Photo Editing Software For Beginners

I don’t often go out on a limb and express my opinion about photography, but I found myself drawn into an interesting conversation on Facebook a few days ago.

A member of a Facebook photography group I sometimes hang out in, asked the group members for some recommendations for a “good editing programme for beginners“.

The replies started to come thick and fast, with most contributors recommending Lightroom and Photoshop or a combination of both. Their reasons included “it’s the best”, “industry standard”, “LR has a catalogue”, and so on. All valid points.

I had been in direct contact with the group member who asked the initial question so I knew that she was truly a beginner who didn’t even know what a RAW file is. I only learnt the other day that raw is not an acronym, but is always capitalised for emphasis.

Anyway one or two group commenters, myself included, focussed (pardon the pun) on the word “beginner” and suggested that there are less complex, easier to learn and less expensive options than the big two from Adobe. Products like Adobe Photoshop Elements, MacPun’s Luminar and Serif’s Affinity Photo, plus a few free packages were suggested as being suitable.

Now while I am not knocking Lightroom or Photoshop – indeed I use Lightroom 6 myself, but have never used any version of Photoshop – I posted to the group something along the lines of “great products – but given their complexity and price are they really beginners packages? Just putting that thought out there…” .

The best gear in the world

One of the responses to that comment was – “Lightroom is not that complicated..”. And that’s true for someone who is not a beginner – but still potentially quite daunting photo editing software for beginners.
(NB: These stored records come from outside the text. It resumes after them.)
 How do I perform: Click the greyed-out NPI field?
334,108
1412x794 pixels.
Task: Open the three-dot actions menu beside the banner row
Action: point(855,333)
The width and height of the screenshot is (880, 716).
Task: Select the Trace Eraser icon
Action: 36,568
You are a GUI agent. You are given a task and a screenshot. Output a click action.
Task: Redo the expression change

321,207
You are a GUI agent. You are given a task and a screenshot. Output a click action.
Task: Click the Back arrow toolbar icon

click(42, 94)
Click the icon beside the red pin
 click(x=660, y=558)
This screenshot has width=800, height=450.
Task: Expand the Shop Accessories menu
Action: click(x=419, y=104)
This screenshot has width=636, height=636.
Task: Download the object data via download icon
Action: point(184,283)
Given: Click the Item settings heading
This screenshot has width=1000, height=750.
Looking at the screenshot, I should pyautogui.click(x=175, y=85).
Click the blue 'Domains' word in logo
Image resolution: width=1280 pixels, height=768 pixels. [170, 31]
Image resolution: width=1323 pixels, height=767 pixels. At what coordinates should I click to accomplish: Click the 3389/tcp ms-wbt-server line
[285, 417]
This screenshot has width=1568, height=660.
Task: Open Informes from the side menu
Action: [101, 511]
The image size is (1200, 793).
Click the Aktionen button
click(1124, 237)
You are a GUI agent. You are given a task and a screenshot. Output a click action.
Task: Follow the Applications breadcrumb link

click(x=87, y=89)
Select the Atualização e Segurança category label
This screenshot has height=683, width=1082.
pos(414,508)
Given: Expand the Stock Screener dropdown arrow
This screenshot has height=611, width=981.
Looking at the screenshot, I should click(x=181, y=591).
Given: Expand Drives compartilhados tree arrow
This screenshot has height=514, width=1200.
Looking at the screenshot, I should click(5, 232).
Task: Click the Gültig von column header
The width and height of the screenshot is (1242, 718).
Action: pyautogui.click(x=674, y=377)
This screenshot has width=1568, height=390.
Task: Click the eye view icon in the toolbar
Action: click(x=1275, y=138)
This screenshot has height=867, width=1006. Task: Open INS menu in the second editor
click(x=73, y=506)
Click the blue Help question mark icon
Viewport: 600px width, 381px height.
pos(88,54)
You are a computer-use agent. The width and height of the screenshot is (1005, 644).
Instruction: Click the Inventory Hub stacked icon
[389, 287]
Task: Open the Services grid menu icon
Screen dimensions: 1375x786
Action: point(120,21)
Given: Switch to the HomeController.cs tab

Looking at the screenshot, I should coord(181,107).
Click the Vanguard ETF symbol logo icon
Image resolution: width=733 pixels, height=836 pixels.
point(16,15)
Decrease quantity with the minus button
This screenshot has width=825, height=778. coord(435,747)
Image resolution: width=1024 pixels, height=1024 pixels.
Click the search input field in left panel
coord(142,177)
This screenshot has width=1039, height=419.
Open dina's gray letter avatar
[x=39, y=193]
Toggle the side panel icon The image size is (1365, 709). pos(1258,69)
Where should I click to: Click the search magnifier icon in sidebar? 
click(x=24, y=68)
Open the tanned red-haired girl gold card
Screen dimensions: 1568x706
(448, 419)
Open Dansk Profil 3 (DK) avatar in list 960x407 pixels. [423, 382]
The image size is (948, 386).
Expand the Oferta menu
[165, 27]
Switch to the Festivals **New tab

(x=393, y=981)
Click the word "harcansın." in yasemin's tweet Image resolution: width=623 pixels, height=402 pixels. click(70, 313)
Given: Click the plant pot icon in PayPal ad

But that comment stirred me up a little when the person went on to say something that made me leave the thread of posts before I found myself deep in the mire by saying something I might regret.

He said “even with the best gear in the world, my photos would be a fraction of what they are without LR“.

To me that raises a couple of questions:

  1. Is photography about having the best gear in the world and creating mediocre images then relying on one’s ability to master complex photography editing software to make a mediocre photograph look good?
  2. Or is photography about creating or making a great image then using the software to enhance or improve the photograph?

I may not be the best photographer in the world but I know which camp I am in.

The best cameras and lenses – the best gear in the world – will most likely never make a bad or mediocre photographer better. It is not the best gear in the world that makes or creates the photograph – it is the photographer!

In my view the most comprehensive, feature filled and expensive photo editing software will also most likely not turn lousy photographs into great ones.

The basics need to be close to being right, right from the start.

I like to think that most of the time I do get the basics right – but there are time when I admit I do have to say “thank goodness for Lightroom…”

And here is a collection of images, and another, that prove that you don’t have to have the best gear in the world to create great images. Were some of them edited? Of course they were…

Just putting it out there as they say.

 

One Comment

  1. First I don’t want to say that I’m a good photographer, but my ‘best’ photos I made with a 45€ Olympus XA2 film camera…. and a little help from Lightroom though I try to limit myself to manipulations I could do when wet printing. Contrast, exposure….

    Lightroom and even more so Photoshop are mostly obscure magic things for me I’m apparently too old to understand.

    Gear is one of the least important parts in photography, as you show with your examples.